RECORD EXCERPTS:
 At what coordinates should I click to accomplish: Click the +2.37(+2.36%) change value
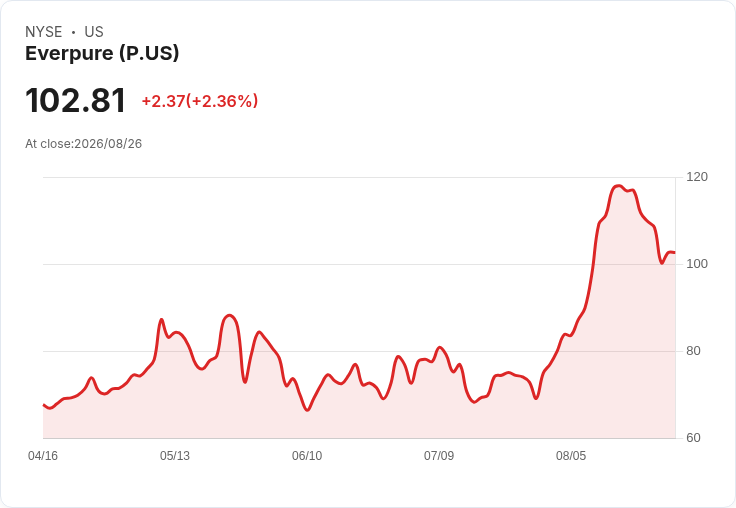point(200,101)
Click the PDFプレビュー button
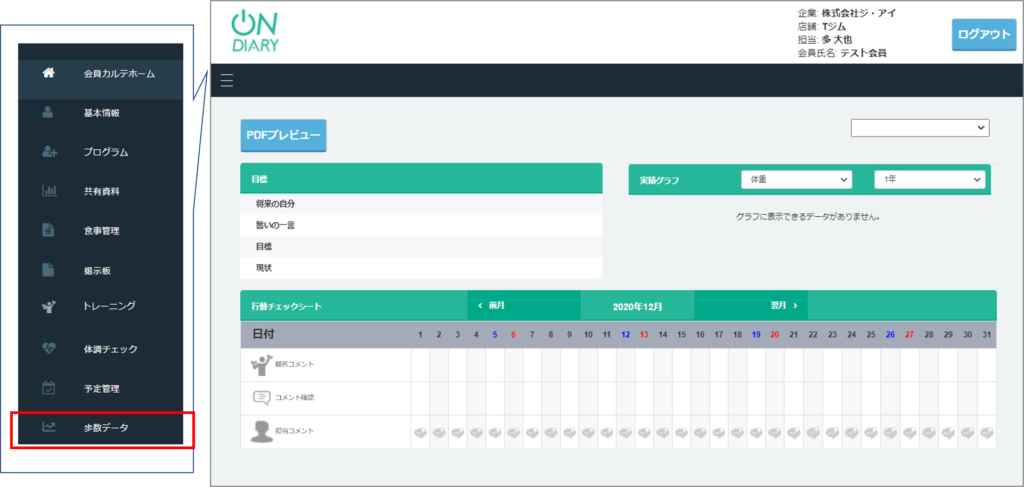This screenshot has height=487, width=1024. click(x=283, y=136)
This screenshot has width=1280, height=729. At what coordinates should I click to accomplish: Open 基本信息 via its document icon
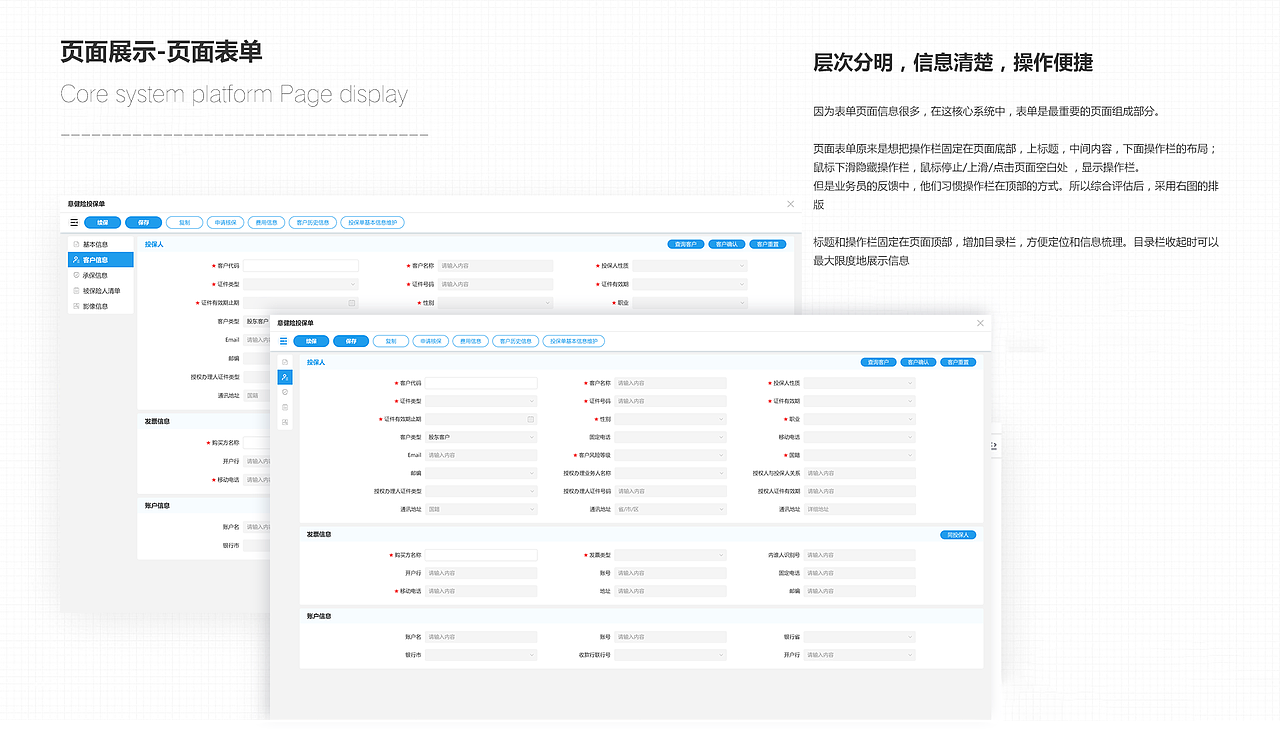[x=284, y=361]
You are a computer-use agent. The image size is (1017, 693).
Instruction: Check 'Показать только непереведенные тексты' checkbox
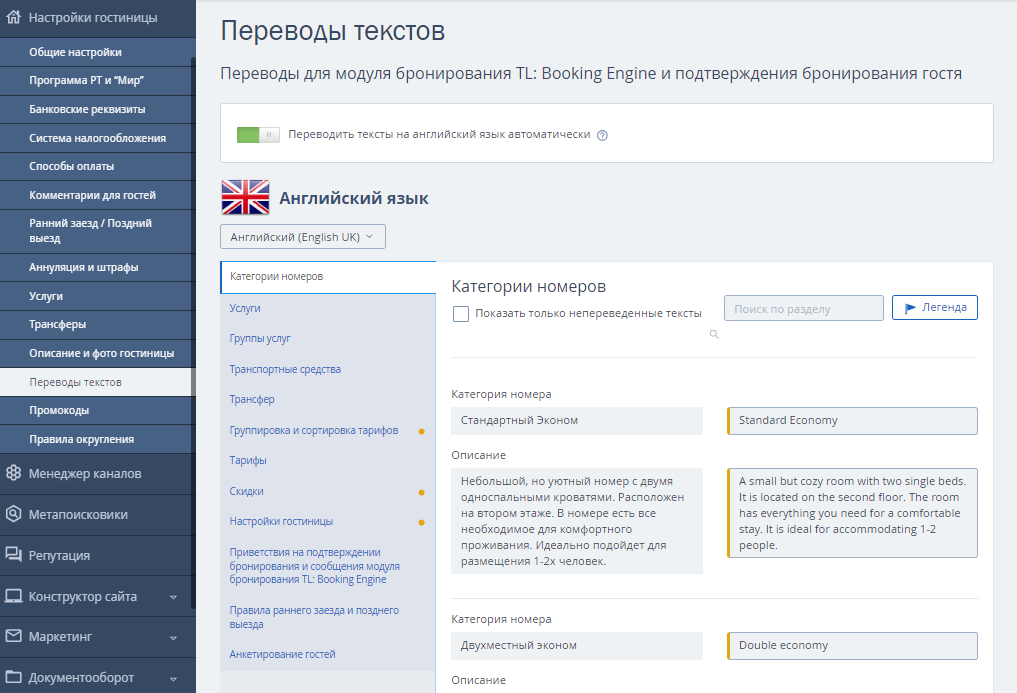(461, 314)
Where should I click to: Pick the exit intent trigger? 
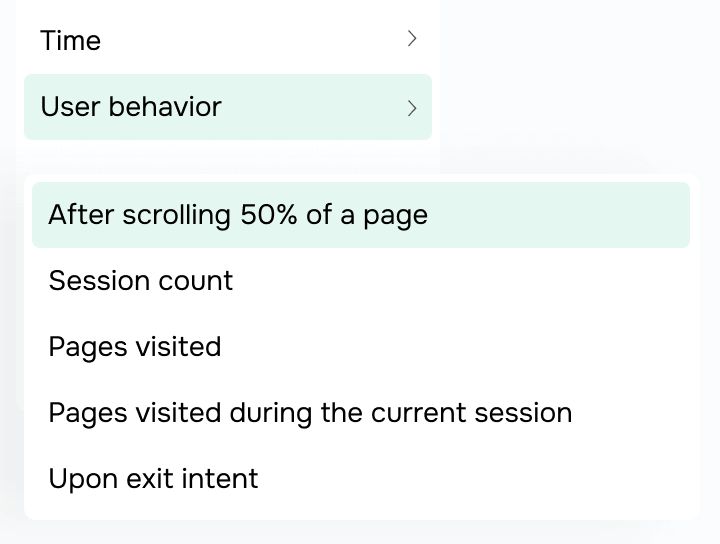click(x=361, y=479)
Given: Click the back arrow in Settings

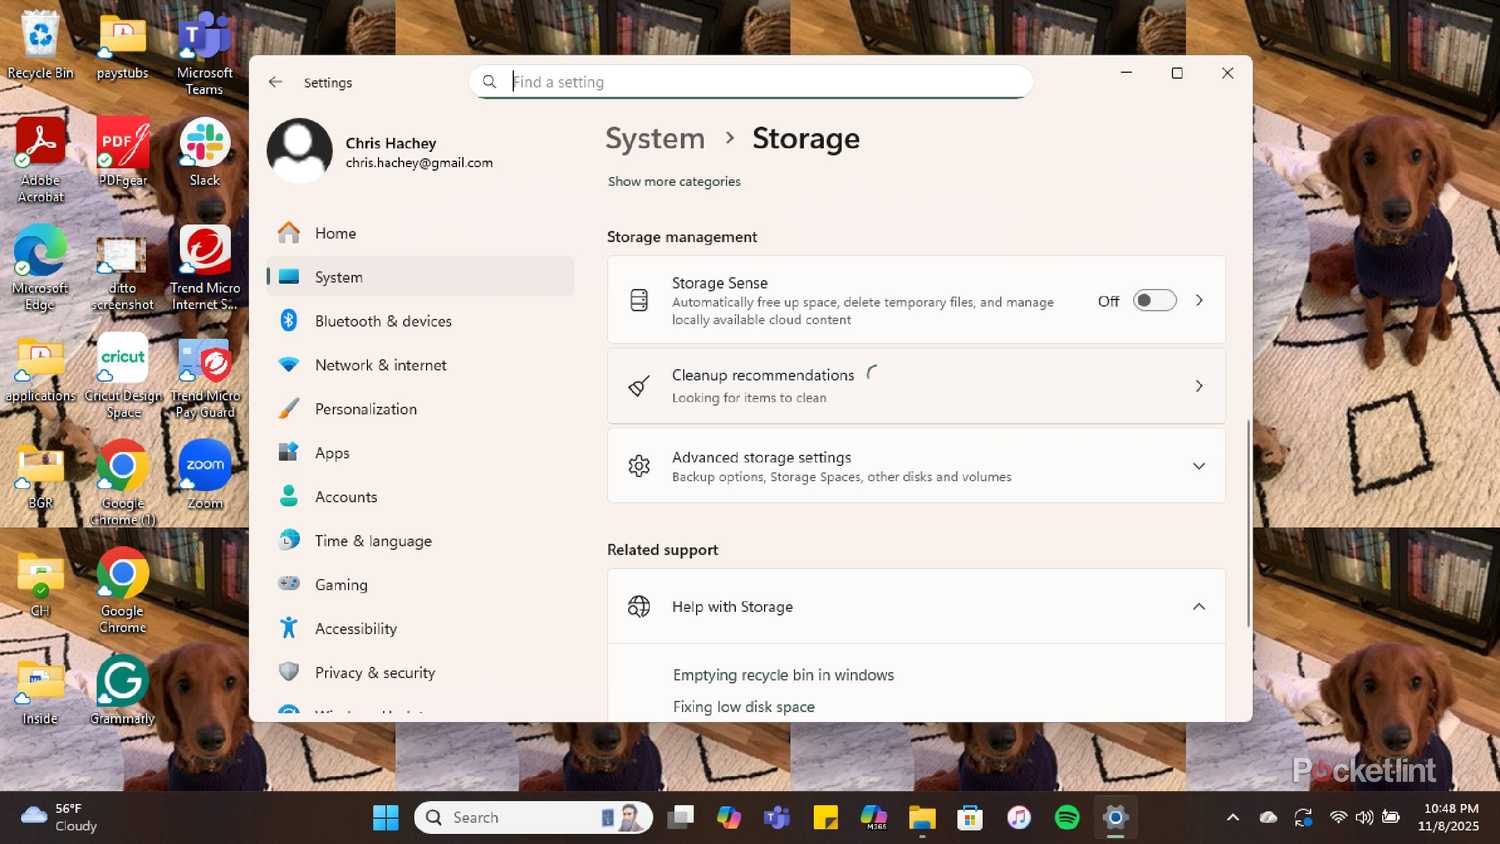Looking at the screenshot, I should point(276,82).
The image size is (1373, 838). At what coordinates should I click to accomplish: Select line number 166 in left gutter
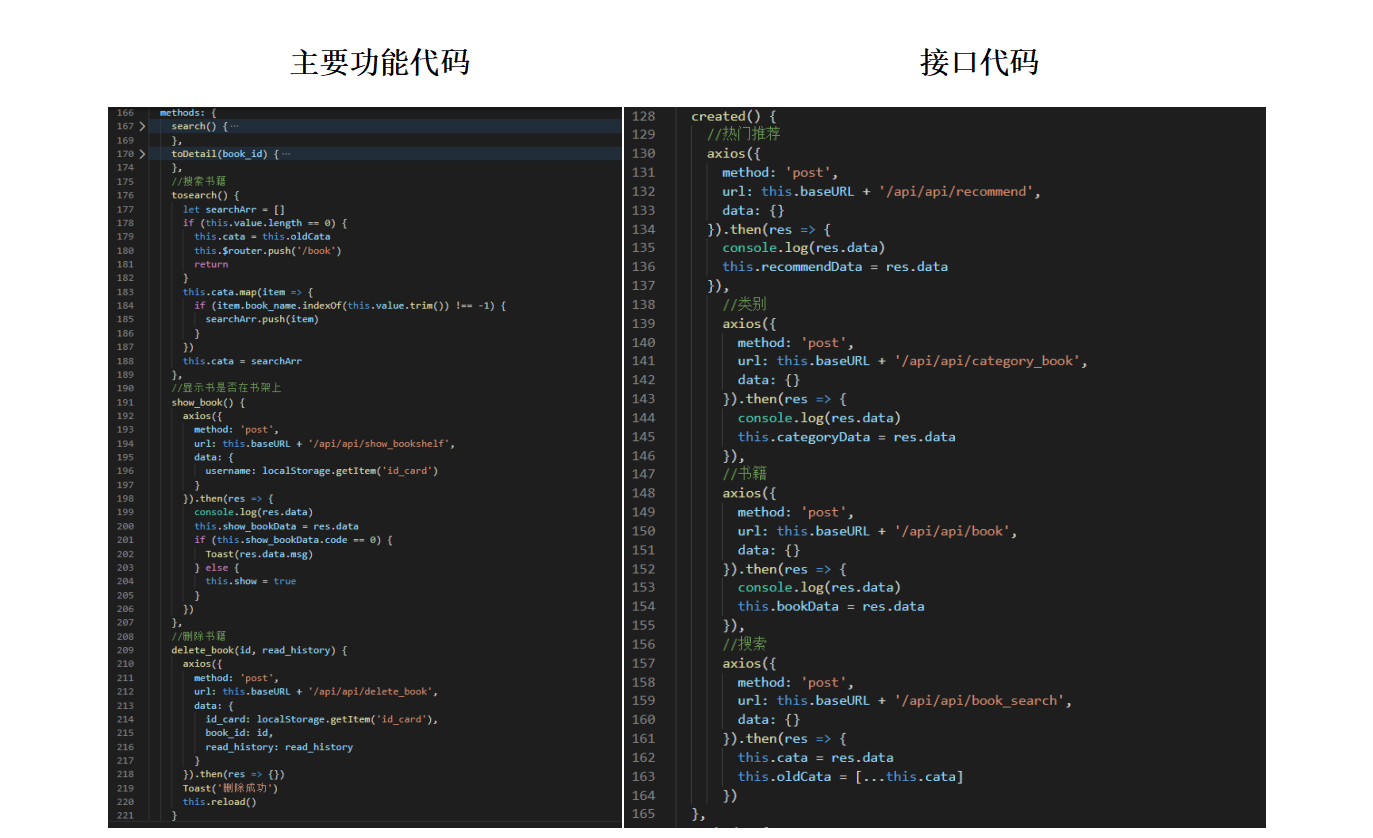coord(124,113)
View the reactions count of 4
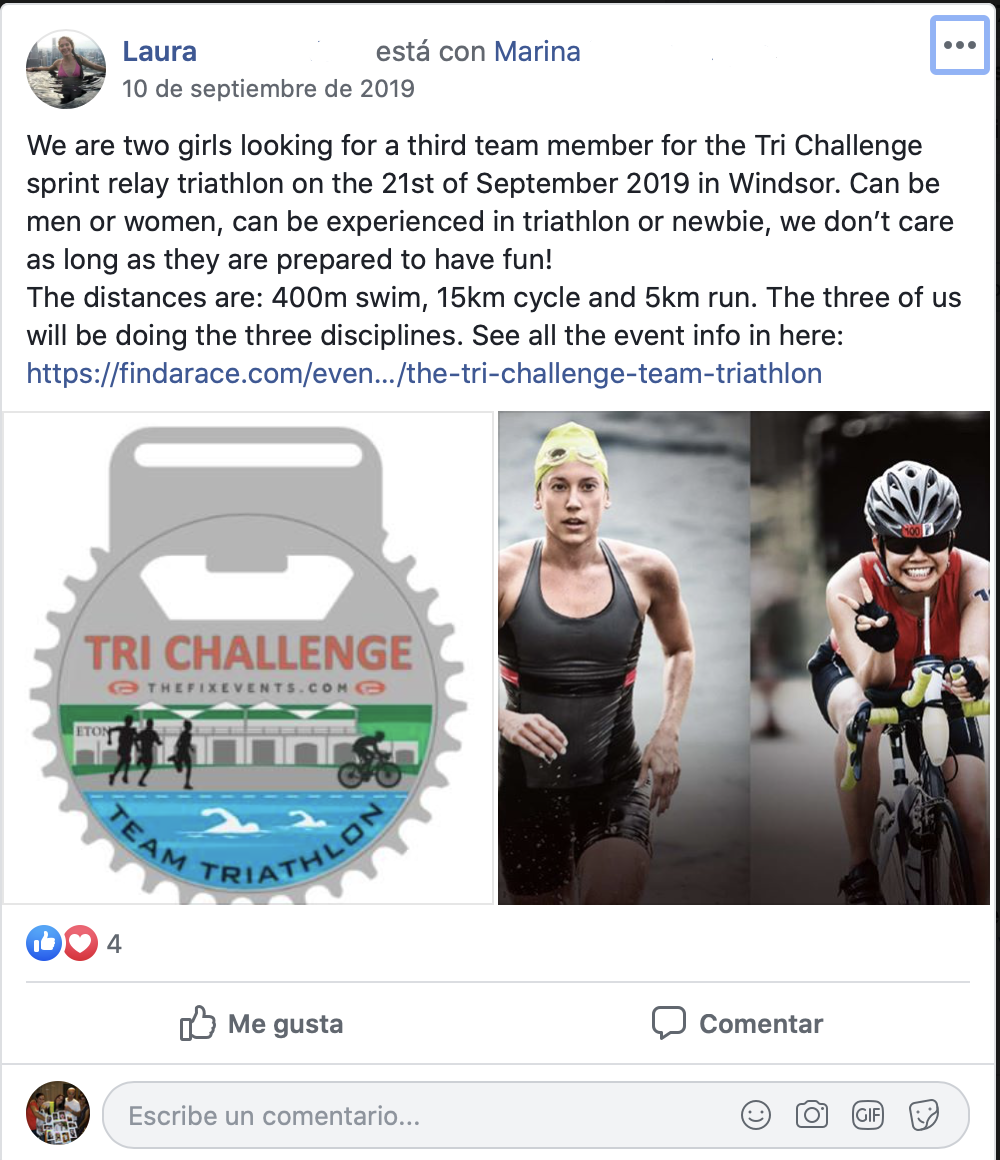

STATED EXERCISE: Change every "coordinates" in the items above to "position" and write all the items out again with everything else unchanged, omitting the pictures.

SOLUTION:
 At what position should I click to accomplish: Click the +2.37(+2.36%) change value
point(200,101)
Click the PDFプレビュー button
This screenshot has height=487, width=1024. click(x=283, y=136)
This screenshot has width=1280, height=729. At what position should I click to accomplish: Open 基本信息 via its document icon
[x=284, y=361]
You are a computer-use agent. The image size is (1017, 693).
Instruction: Check 'Показать только непереведенные тексты' checkbox
(461, 314)
Where should I click to: Pick the exit intent trigger? 
click(x=361, y=479)
Given: Click the back arrow in Settings

Looking at the screenshot, I should point(276,82).
The image size is (1373, 838). At what position should I click to accomplish: Select line number 166 in left gutter
coord(124,113)
View the reactions count of 4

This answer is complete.